When no judge is configured (chatConfiguration is null
or has no Microsoft.Extensions.AI.Evaluation.ChatConfiguration.ChatClient), the evaluator
returns an empty Microsoft.Extensions.AI.Evaluation.EvaluationResult.
Metrics produced:
- Task Completed — boolean. true when the
judge determines the agent accomplished the requested task.
- Task Completion Score — numeric (1–5). How completely and
correctly the agent fulfilled the request. 5 = fully complete, 1 = not started or
completely wrong.
- Task Completion Reasoning — string. The judge's
explanation for the score.
Fields¶
TaskCompletionEvaluator.CompletionThreshold Field¶
Score threshold at or above which the task is considered completed.
Field Value¶
TaskCompletionEvaluator.TaskCompletedMetricName Field¶
Metric name for the boolean task-completed flag.
Field Value¶
TaskCompletionEvaluator.TaskCompletionReasoningMetricName Field¶
Metric name for the judge's reasoning.
Field Value¶
TaskCompletionEvaluator.TaskCompletionScoreMetricName Field¶
Metric name for the numeric 1–5 completion score.
Field Value¶
Properties¶
TaskCompletionEvaluator.EvaluationMetricNames Property¶
Gets the Microsoft.Extensions.AI.Evaluation.EvaluationMetric.Names of the Microsoft.Extensions.AI.Evaluation.EvaluationMetrics produced by this Microsoft.Extensions.AI.Evaluation.IEvaluator.
Implements EvaluationMetricNames
Property Value¶
System.Collections.Generic.IReadOnlyCollection<System.String>
Methods¶
TaskCompletionEvaluator.EvaluateAsync(IEnumerable<ChatMessage>, ChatResponse, ChatConfiguration, IEnumerable<EvaluationContext>, CancellationToken) Method¶
Evaluates the supplied modelResponse and returns an Microsoft.Extensions.AI.Evaluation.EvaluationResult containing one or more Microsoft.Extensions.AI.Evaluation.EvaluationMetrics.

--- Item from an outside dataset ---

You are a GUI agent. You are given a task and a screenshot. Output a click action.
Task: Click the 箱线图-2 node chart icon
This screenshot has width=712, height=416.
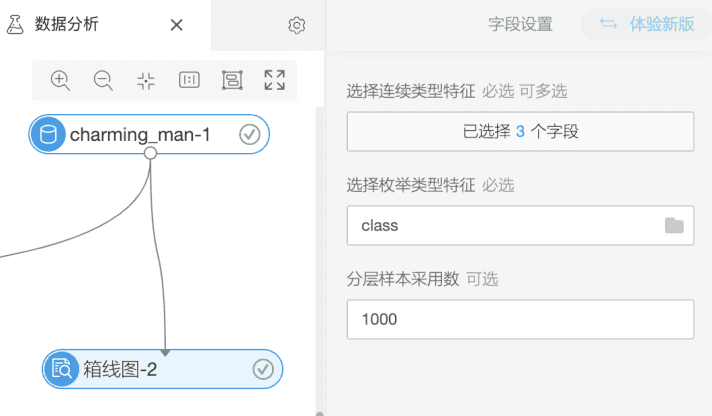(61, 370)
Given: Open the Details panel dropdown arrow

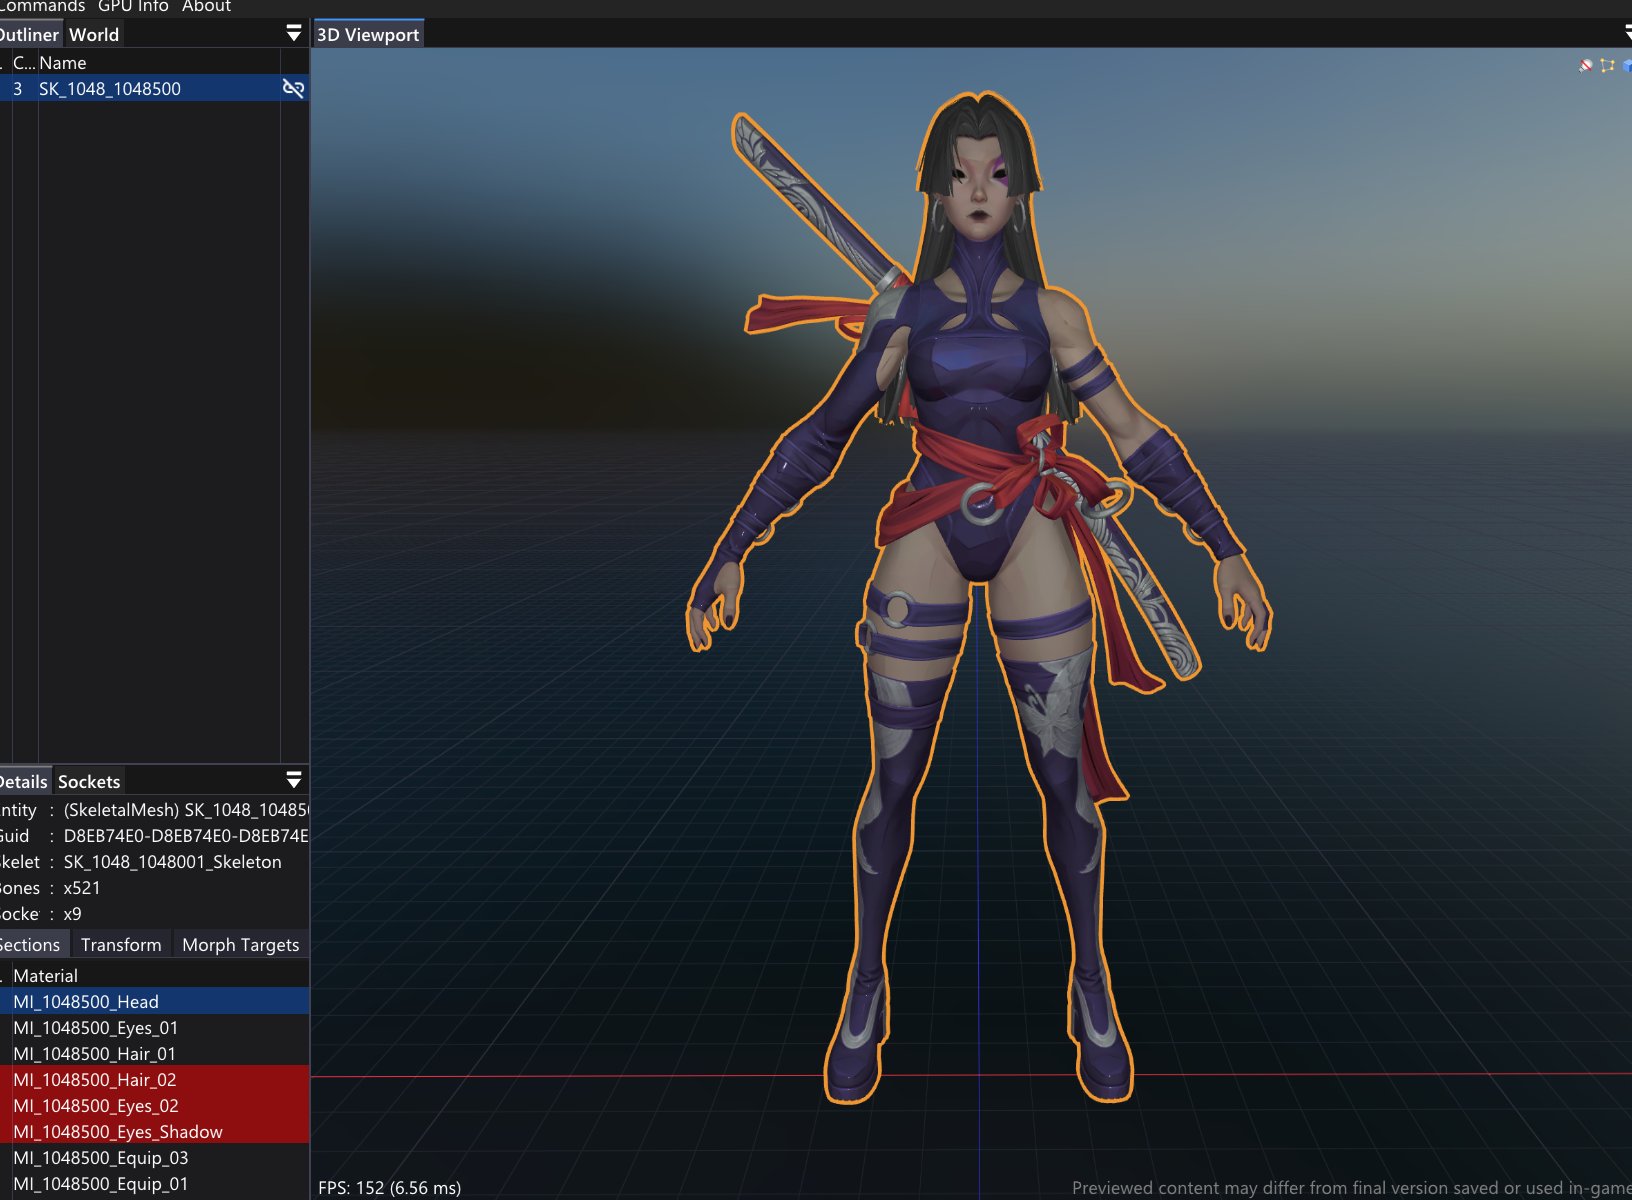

public System.Threading.Tasks.ValueTask<Microsoft.Extensions.AI.Evaluation.EvaluationResult> EvaluateAsync(System.Collections.Generic.IEnumerable<Microsoft.Extensions.AI.ChatMessage> messages, Microsoft.Extensions.AI.ChatResponse modelResponse, Microsoft.Extensions.AI.Evaluation.ChatConfiguration? chatConfiguration=null, System.Collections.Generic.IEnumerable<Microsoft.Extensions.AI.Evaluation.EvaluationContext>? additionalContext=null, System.Threading.CancellationToken cancellationToken=default(System.Threading.CancellationToken));
Parameters¶
messages System.Collections.Generic.IEnumerable<Microsoft.Extensions.AI.ChatMessage>
The conversation history including the request that produced the supplied modelResponse.
modelResponse Microsoft.Extensions.AI.ChatResponse
The response that is to be evaluated.
chatConfiguration Microsoft.Extensions.AI.Evaluation.ChatConfiguration
A Microsoft.Extensions.AI.Evaluation.ChatConfiguration that specifies the Microsoft.Extensions.AI.IChatClient that should be used if one or more composed Microsoft.Extensions.AI.Evaluation.IEvaluators use an AI model to perform evaluation.
additionalContext System.Collections.Generic.IEnumerable<Microsoft.Extensions.AI.Evaluation.EvaluationContext>
Additional contextual information (beyond that which is available in messages) that the Microsoft.Extensions.AI.Evaluation.IEvaluator may need to accurately evaluate the supplied modelResponse.
cancellationToken System.Threading.CancellationToken
A System.Threading.CancellationToken that can cancel the evaluation operation.
Returns¶
System.Threading.Tasks.ValueTask<Microsoft.Extensions.AI.Evaluation.EvaluationResult>
An Microsoft.Extensions.AI.Evaluation.EvaluationResult containing one or more Microsoft.Extensions.AI.Evaluation.EvaluationMetrics.
Remarks¶
The Microsoft.Extensions.AI.Evaluation.EvaluationMetric.Names of the Microsoft.Extensions.AI.Evaluation.EvaluationMetrics contained in the returned Microsoft.Extensions.AI.Evaluation.EvaluationResult should match Microsoft.Extensions.AI.Evaluation.IEvaluator.EvaluationMetricNames.
Also note that chatConfiguration must not be omitted if the evaluation is performed using an AI model.